STORED DATA Block Start

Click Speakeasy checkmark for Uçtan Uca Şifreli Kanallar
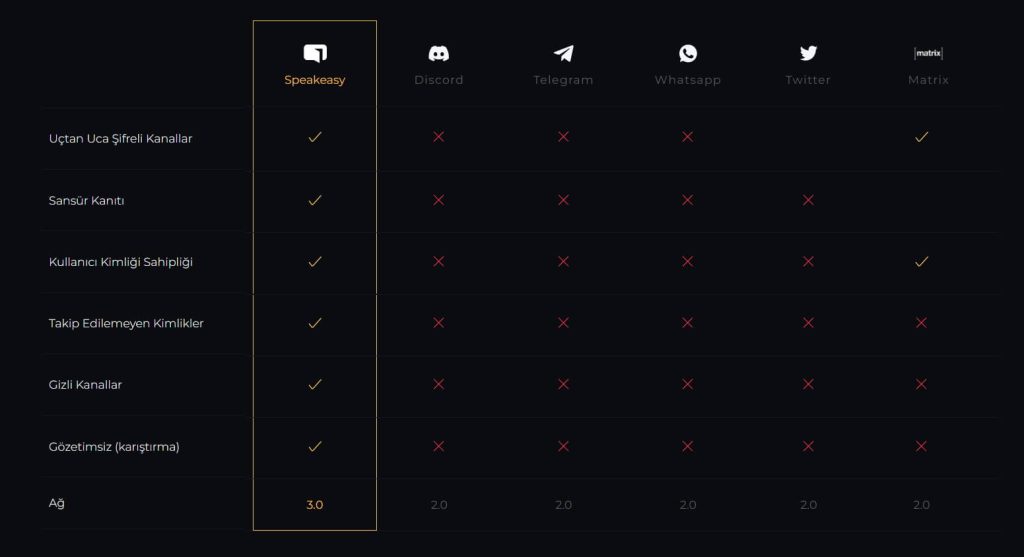 pos(315,137)
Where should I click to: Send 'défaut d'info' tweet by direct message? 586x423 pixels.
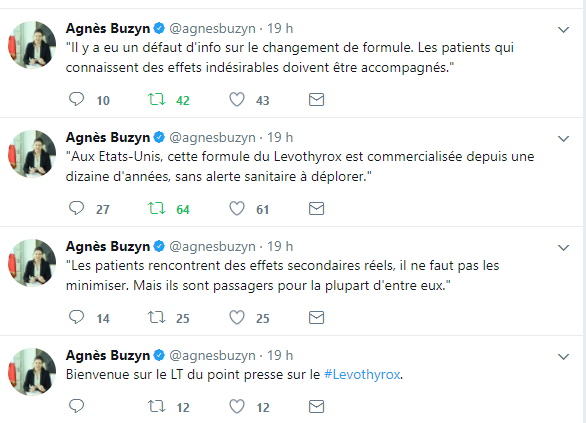point(316,99)
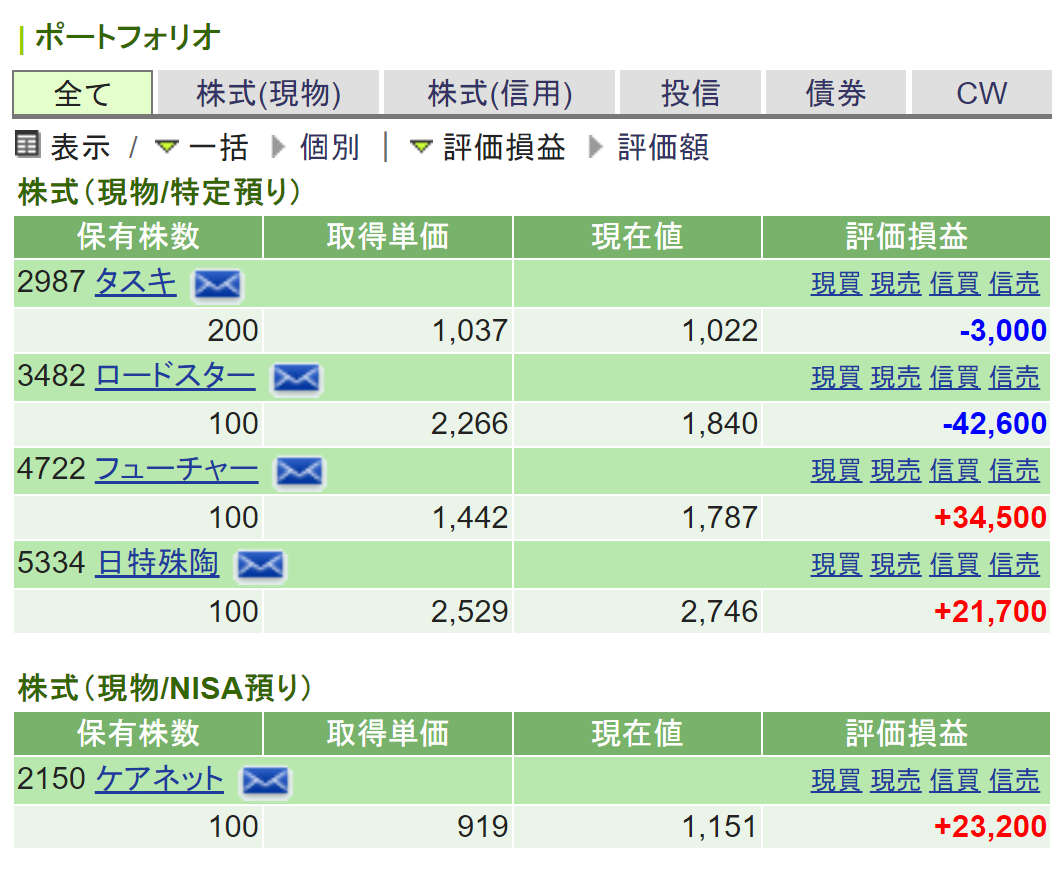Select the 債券 tab
Screen dimensions: 1062x870
click(836, 92)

STORED DATA Block End

_TO DO:_ An exact transcription of the data above is needed, without the pictures.

_SOLUTION:_
Click Speakeasy checkmark for Uçtan Uca Şifreli Kanallar
 pos(315,137)
Where should I click to: Send 'défaut d'info' tweet by direct message? 586x423 pixels.
point(316,99)
Select the 債券 tab
Screen dimensions: 1062x870
click(836, 92)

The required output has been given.